Oggi ci troviamo davanti a una convergenza critica di fattori destabilizzanti: incertezza globale, pianificazione strategica miope (nel 67% dei casi limitata all’orizzonte annuale), modelli di governance poco evoluti e rigidità culturali che bloccano le scelte più audaci, come gli investimenti in innovazione e apertura dei capitali. A tal proposito, è significativo che il 90% degli imprenditori non percepisca la necessità di modificare l’assetto societario, pur in presenza di scenari radicalmente mutati.
Il potenziale inespresso
Eppure, le risorse per affrontare questa transizione non mancano. Le Pmi italiane sono oggi liquide e potrebbero mobilitare queste risorse per accedere a nuovi mercati, affrontare operazioni straordinarie o investire in tecnologie e capitale umano. Ma la paura del cambiamento, unita a una limitata conoscenza degli strumenti disponibili (Club deal, Private Equity, Minibond), rappresenta un potente freno. La governance, nella maggior parte dei casi familiare e accentrata, lascia poco spazio a manager esterni e approcci più strutturati alla crescita.
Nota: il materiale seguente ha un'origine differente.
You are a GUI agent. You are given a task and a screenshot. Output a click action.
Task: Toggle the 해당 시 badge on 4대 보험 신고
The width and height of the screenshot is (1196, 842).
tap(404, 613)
In questo contesto, il private banking può giocare un ruolo determinante non solo come gestore del patrimonio personale, ma anche – e soprattutto – stimolando la consapevolezza del cliente-imprenditore. L’industria private gestisce oltre 1.200 miliardi di euro, ovvero la metà della ricchezza finanziaria investita delle famiglie italiane. Gli imprenditori rappresentano il 23% dei clienti Private e circa il 30% delle masse. La gran parte di loro guida PMI che nell’85% dei casi non superano i 20 dipendenti. I Banker sono costantemente in contatto con questi imprenditori, nel corso dei loro incontri parlano di temi legati all’azienda, offrendo soluzioni per affrontare il cambiamento.
Il valore aggiunto della consulenza
In tal senso, abbiamo il dovere di garantire una consulenza che non si limiti ai soli aspetti finanziari. Serve un percorso guidato che aiuti l’imprenditore a individuare le opportunità dietro le difficoltà: dall’apertura del capitale tramite quotazione o l’ingresso del private equity (oggi considerata solo dal 21% delle grandi imprese) alle operazioni di m&a, dalla pianificazione successoria alla diversificazione geografica. Il nostro compito è creare consapevolezza, facilitare soluzioni e accompagnare questi imprenditori verso una nuova fase della loro storia.
Alternative per la crescita
Uno studio condotto da Aipb insieme a Prometeia mostra come le Pmi che adottano strumenti di finanziamento non bancario a lungo termine registrino una crescita del fatturato e un balzo della produttività del 20%. È la prova che cambiare rotta è possibile.
In un mondo dove le barriere commerciali tornano a ridisegnare le rotte dell’economia globale, le Pmi italiane non possono più permettersi di restare immobili. Occorre passare da una logica difensiva a una proattiva, sbloccando quel capitale – umano, finanziario e organizzativo – che oggi è presente ma sottoutilizzato.
Il private banking è pronto a fare la sua parte e affiancarsi a quelle imprese che con coraggio, decino di aprirsi a nuovi mercati e nuove strategie di crescita.